After all, there are plenty of people who have no appendix yet still develop Parkinson’s. And plenty of others harbor the culprit protein but never get sick, according to her research.
The gut connection
Doctors and patients have long known there’s some connection between the gastrointestinal tract and Parkinson’s. Constipation and other GI troubles are very common years before patients experience tremors and movement difficulty that lead to a Parkinson’s diagnosis.
Wednesday’s research promises to re-energize work to find out why, and learn who’s really at risk.
“This is a great piece of the puzzle. It’s a fundamental clue,” said Dr. Allison Willis, a Parkinson’s specialist at the University of Pennsylvania who wasn’t involved in the new studies but says her patients regularly ask about the gut link.
Parkinson’s Foundation chief scientific officer James Beck, who also wasn’t involved, agreed that “there’s a lot of tantalizing potential connections.”
He noted that despite its reputation, the appendix appears to play a role in immunity that may influence gut inflammation. The type of bacteria that live in the gut also may affect Parkinson’s.
But if it really is common to harbor that Parkinson’s-linked protein, “what we don’t know is what starts it, what gets this whole ball rolling,” Beck said.
For years, scientists have hypothesized about what might cause the gut-Parkinson’s connection. One main theory: Maybe bad “alpha-synuclein” protein can travel from nerve fibers in the GI tract up the vagus nerve, which connects the body’s major organs to the brain. Abnormal alpha-synuclein is toxic to brain cells involved with movement.
There have been prior clues. People who decades ago had the vagus nerve cut as part of a now-abandoned therapy had a reduced risk of Parkinson’s. Some smaller studies have suggested appendectomies, too, might be protective – but the results were conflicting.
Labrie’s team set out to find stronger evidence.
First, the researchers analyzed Sweden’s huge national health database, examining medical records of nearly 1.7 million people tracked since 1964. The risk of developing Parkinson’s was 19 percent lower among those who had their appendix surgically removed decades earlier.
One puzzling caveat: People living in rural areas appeared to get the benefit. Labrie said it’s possible that the appendix plays a role in environmental risk factors for Parkinson’s, such as pesticide exposure.
Further analysis suggested people who developed Parkinson’s despite an early-in-life appendectomy tended to have symptoms appear a few years later than similarly aged patients.
A common protein
That kind of study doesn’t prove that removing the appendix is what reduces the risk, cautioned Dr. Andrew Feigin, executive director of the Parkinson’s institute at NYU Langone Health, who wasn’t involved in Wednesday’s research.

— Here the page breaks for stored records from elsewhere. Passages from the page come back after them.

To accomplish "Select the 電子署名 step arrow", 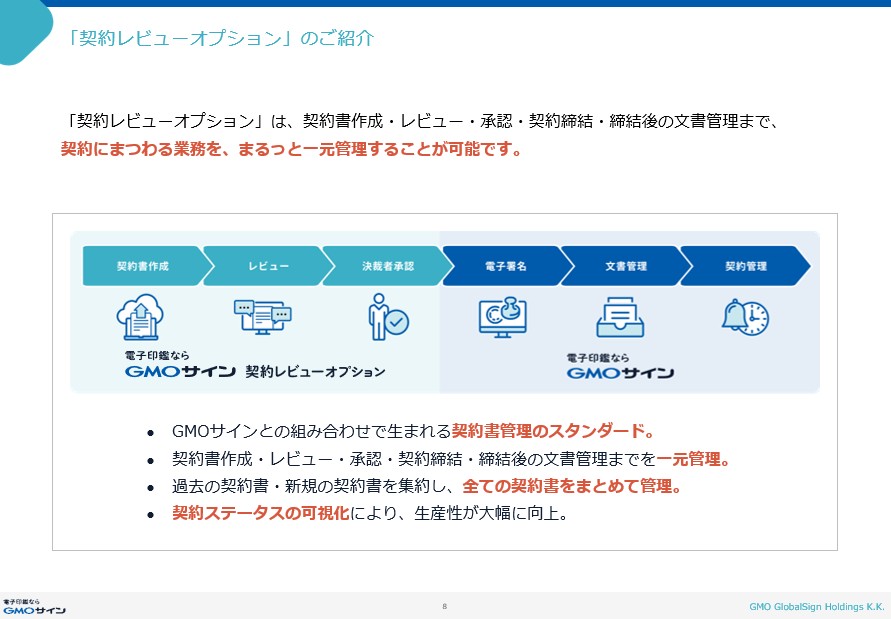I will coord(506,267).
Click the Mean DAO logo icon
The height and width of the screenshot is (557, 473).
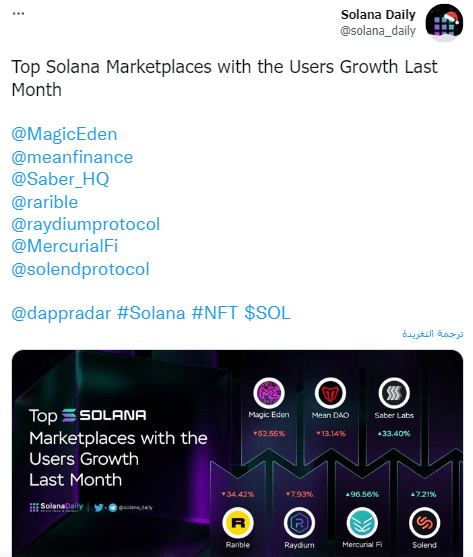[x=330, y=393]
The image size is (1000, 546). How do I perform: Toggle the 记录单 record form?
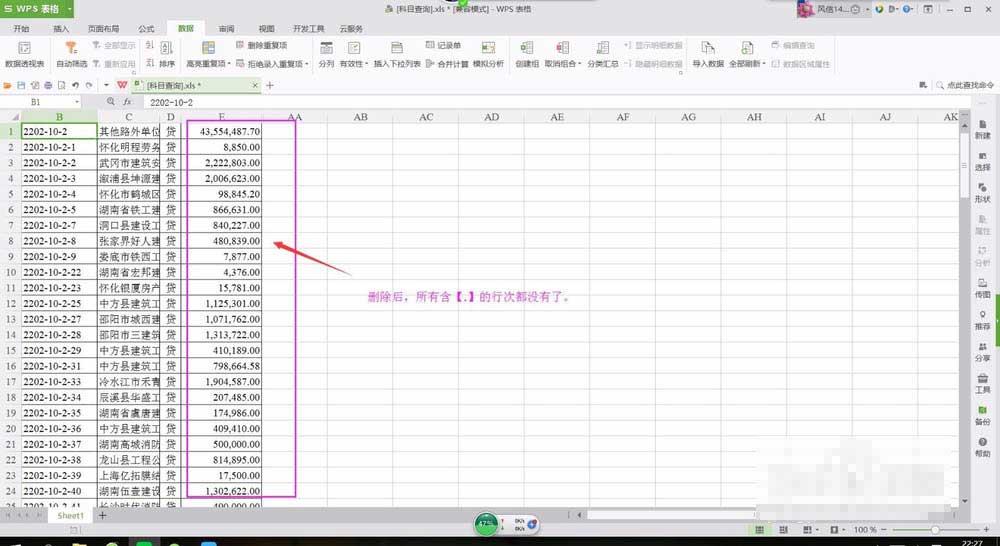(442, 46)
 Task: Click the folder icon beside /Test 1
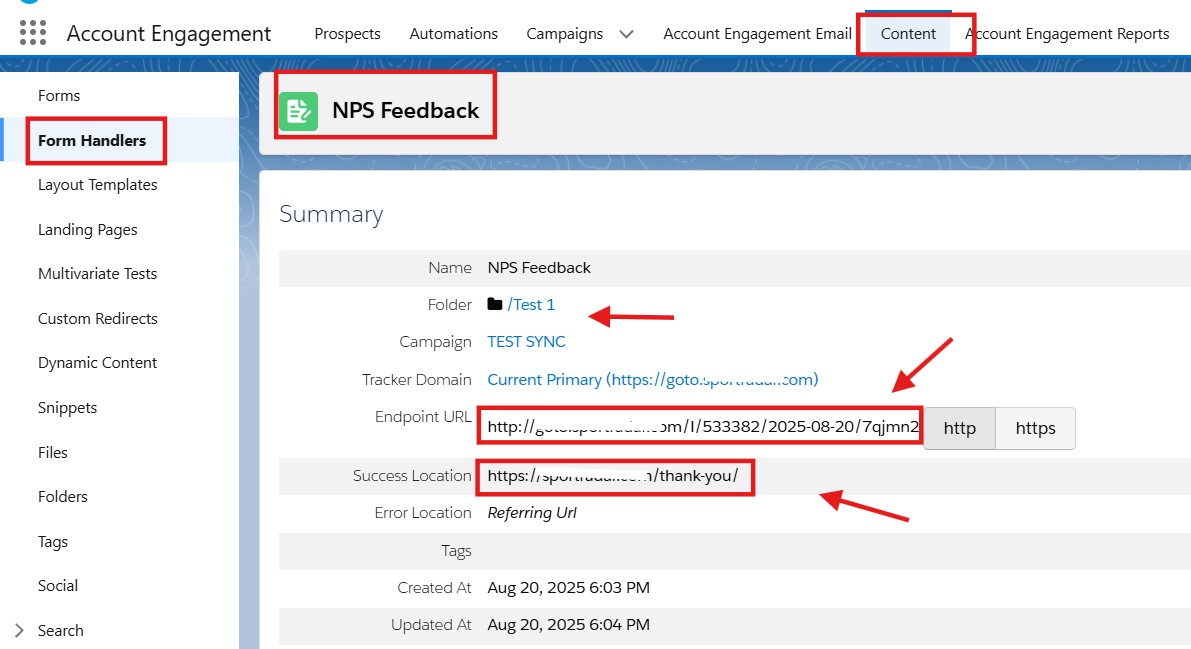tap(494, 304)
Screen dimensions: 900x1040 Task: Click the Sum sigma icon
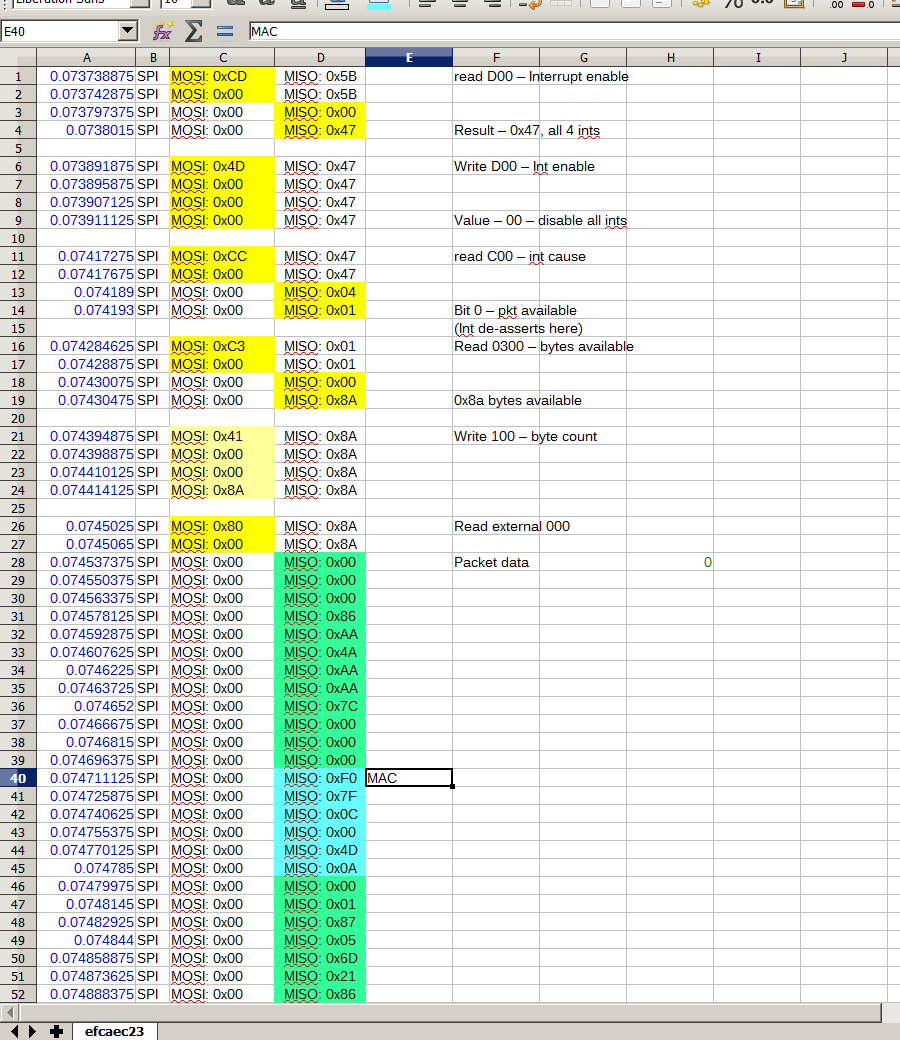click(193, 31)
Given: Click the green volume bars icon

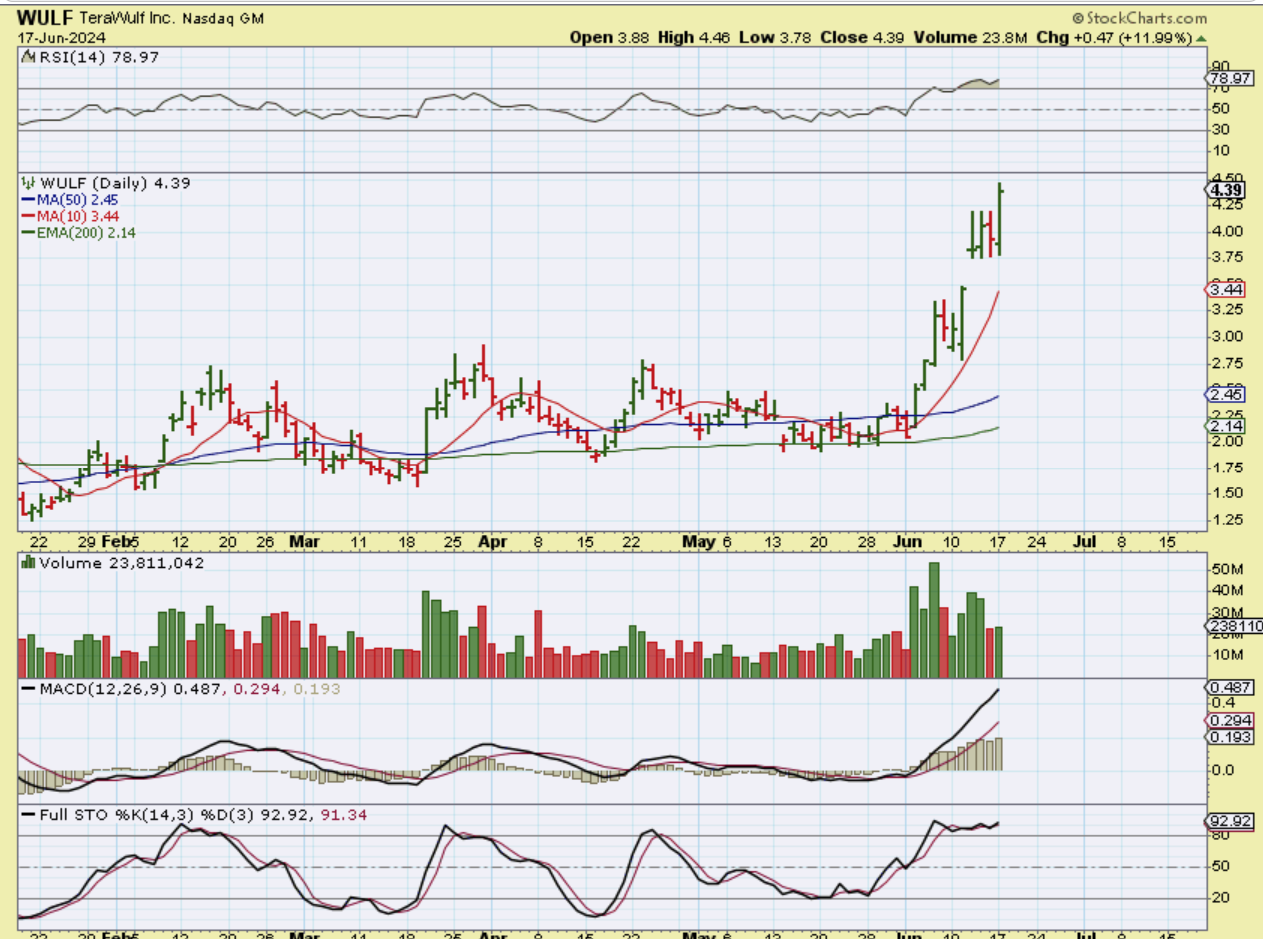Looking at the screenshot, I should coord(27,563).
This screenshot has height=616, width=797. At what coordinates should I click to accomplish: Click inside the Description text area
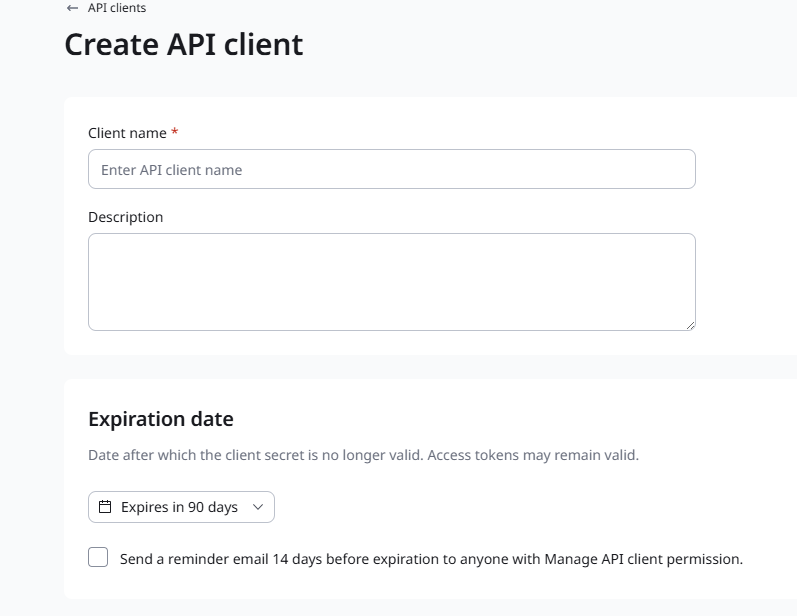coord(391,281)
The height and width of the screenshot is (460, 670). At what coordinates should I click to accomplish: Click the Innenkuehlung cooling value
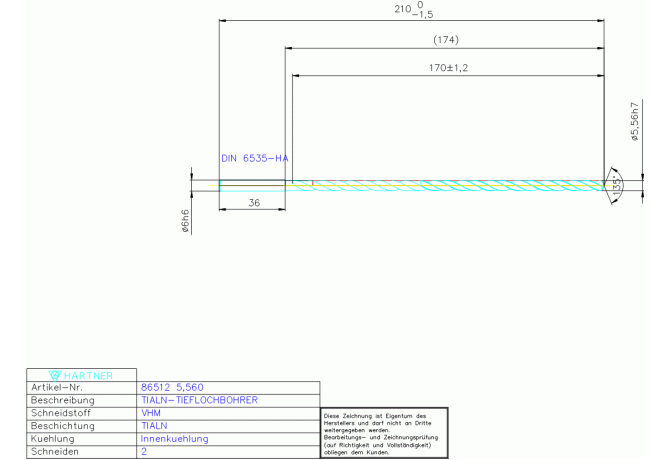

So next, Labrie’s team examined appendix tissue from 48 Parkinson’s-free people. In 46 of them, the appendix harbored the abnormal Parkinson’s-linked protein. So did some Parkinson’s patients. Whether the appendix was inflamed or not also didn’t matter.
That’s a crucial finding because it means merely harboring the protein in the gut isn’t enough to trigger Parkinson’s, Labrie said. There has to be another step that makes it dangerous only for certain people.
“The difference we think is how you manage this pathology,” she said – how the body handles the buildup.
Her team plans additional studies to try to tell.
The reservoir finding is compelling, Feigin said, but another key question is if the abnormal protein also collects in healthy people’s intestines.